Many of Dellis’s strategies for remembering things can be summed up as this three-step process. Here’s how he describes it in its most basic terms: “SEE the information (come up with a mental image). LINK the image to a location, then GO (make that connection over-the-top memorable by making it silly, funny, crazy, etc.).” Here are more easy memory tricks you’ll never forget.

remember where you parked
Adam Hayes/Courtesy Remember It!

Remember where you parked

For example, if you leave your car in a big parking garage, you’ll need to remember which level to come back to. If it’s level 4, Dellis says to turn that number into an image—SEE a sailboat, which will remind you of the way the numeral 4 looks.

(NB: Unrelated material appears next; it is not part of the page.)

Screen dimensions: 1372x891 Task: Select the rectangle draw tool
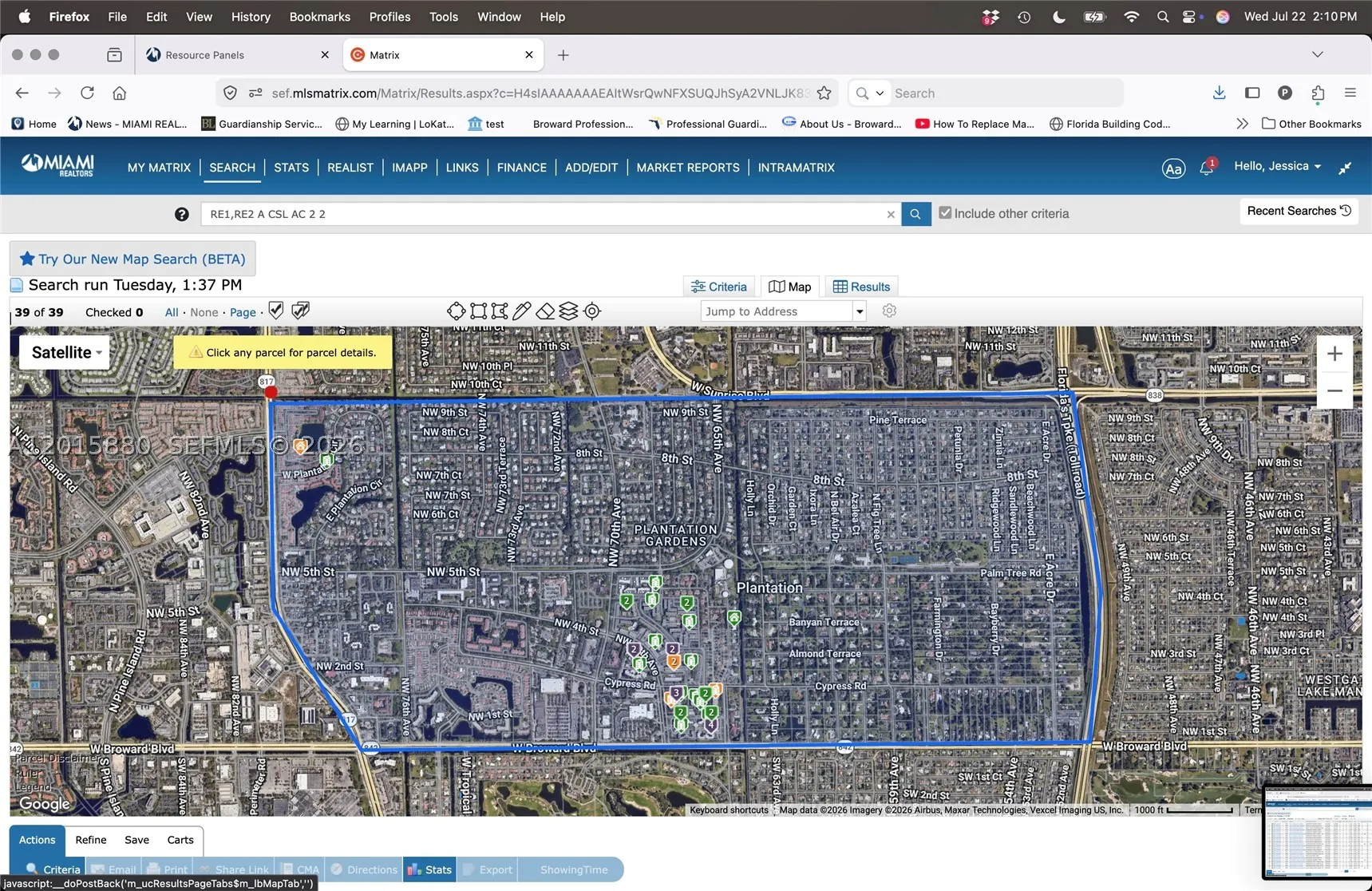click(x=478, y=311)
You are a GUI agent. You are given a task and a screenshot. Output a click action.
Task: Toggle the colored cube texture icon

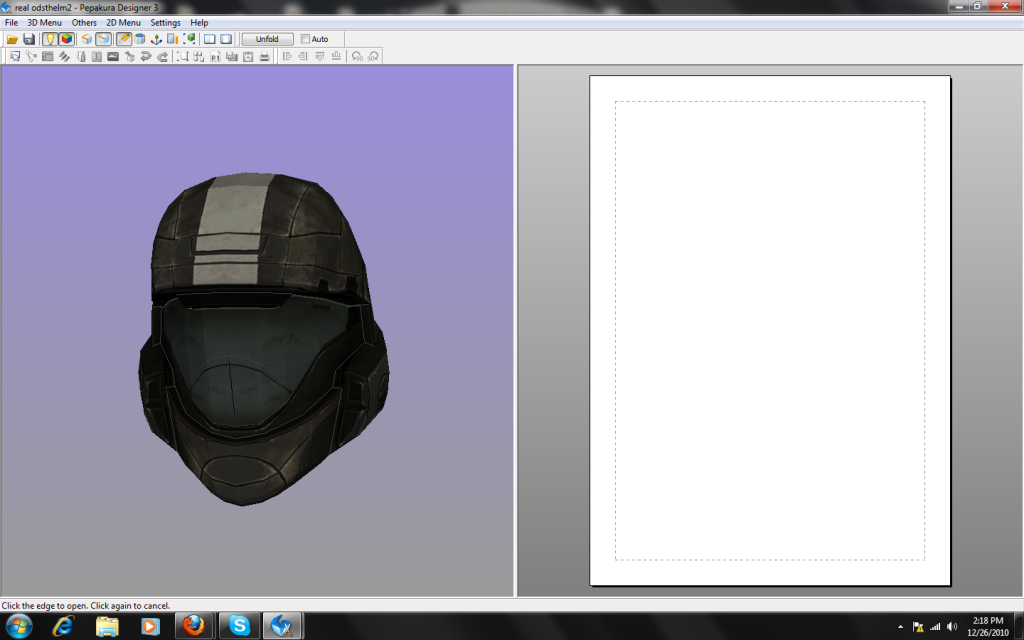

Next, you have to LINK the sailboat to a mental image of your car, which Dellis does by imagining a sailboat stuffed inside of his car, sticking out the top and windows. The final step, GO, is where you make the funny mental image really stick in your head by adding nonsensical, gross, and animated details to it. Dellis imagines saltwater pouring off the boat into the car’s interior, and seagulls flying around, leaving feathers and bird poop all over.

donovan names
Adam Hayes/Courtesy Remember It!

Names

The technique for remembering people’s names is similar, Dellis says. He SEES a picture that relates to the person’s name—if it’s Brian, he might imagine a brain, and if it’s Liz, a lizard. “If the name reminds me of someone or something, then there’s my image,” he says. “If it’s a name that draws a blank, I try to break the name down into smaller syllables and see if any of those remind me of something (it always does).” In his book, Dellis uses the example of Donovan, which he would mentally break down into a picture of Don Juan driving a van. He chooses a distinguishing feature on the person’s face (“a mole, big ears, hairdo, etc.,” he says) and then LINKS the funny mental picture to that feature. If Donovan has a smooth bald head, Dellis imagines Don Juan’s van on top of it. The last step, GO, is where he adds extra silliness and action to the mental image so it will stick—in this example, Don Juan’s van is filled with women and is driving all over the bald pate. Here are more memory tricks to help you never forget a name again.

brain thoughts
Adam Hayes/Courtesy Remember It!

Remember what you came into a different room for

Dellis admits that even he sometimes forgets things his wife tells him. “But that isn’t a memory issue, that’s an attention thing,” he says. A similar problem is at play when we open the refrigerator or walk to the basement and then forget what we were looking for. The most important way to avoid such problems, Dellis says, is to pay attention in the moment and try not to get distracted from the item or task in our short-term memory bank. But his book has a suggestion for when we lapse: Go back to where you were when you first thought of getting the mystery item. He cites a 2011 study called “Walking through doorways causes forgetting,” which finds that, well, walking into another room makes you more likely to forget what you were thinking about in the previous room. Here are 13 memory-boosting tips from brain scientists.

remember by room
Adam Hayes/Courtesy Remember It!

The Journey Method

“This technique has been around since the Ancient Greeks!” Dellis says. It’s a way of connecting the items you want to remember in a specific order by linking them mentally with places that you know. For example, Dellis often uses a room, office, or local park. If you want to remember the names of all the presidents in order or the tallest mountains in the world, you’ll create funny mental images (just like in See—Link—Go) that represent the items to memorize and link them to places in the mental map you’re creating. “Then, when you want to recall the list, think back on that route and the images will be there,” Dellis says. “The route will preserve the order of the list for you. Sounds crazy, but it works.”

grocery list
Adam Hayes/Courtesy Remember It!

Grocery lists

Dellis’s book explains how to use the Journey Method to memorize a grocery list—here’s the quick version: Picture your front door as a big slab of stinky Swiss cheese; the front entryway is covered in streams of toilet paper; in the living room, a giant kiwi fruit is sitting on the floor, sliced open (yes, taste it!); you move to the hallway, where there’s a raging thunderstorm and you’re ankle-deep in water; you start to go up the stairs and a chicken climbs them next to you, clucking and flapping its wings. And so on, until your whole shopping list has been placed around your house. When you get to the store, you’ll just imagine the journey to know which items to buy.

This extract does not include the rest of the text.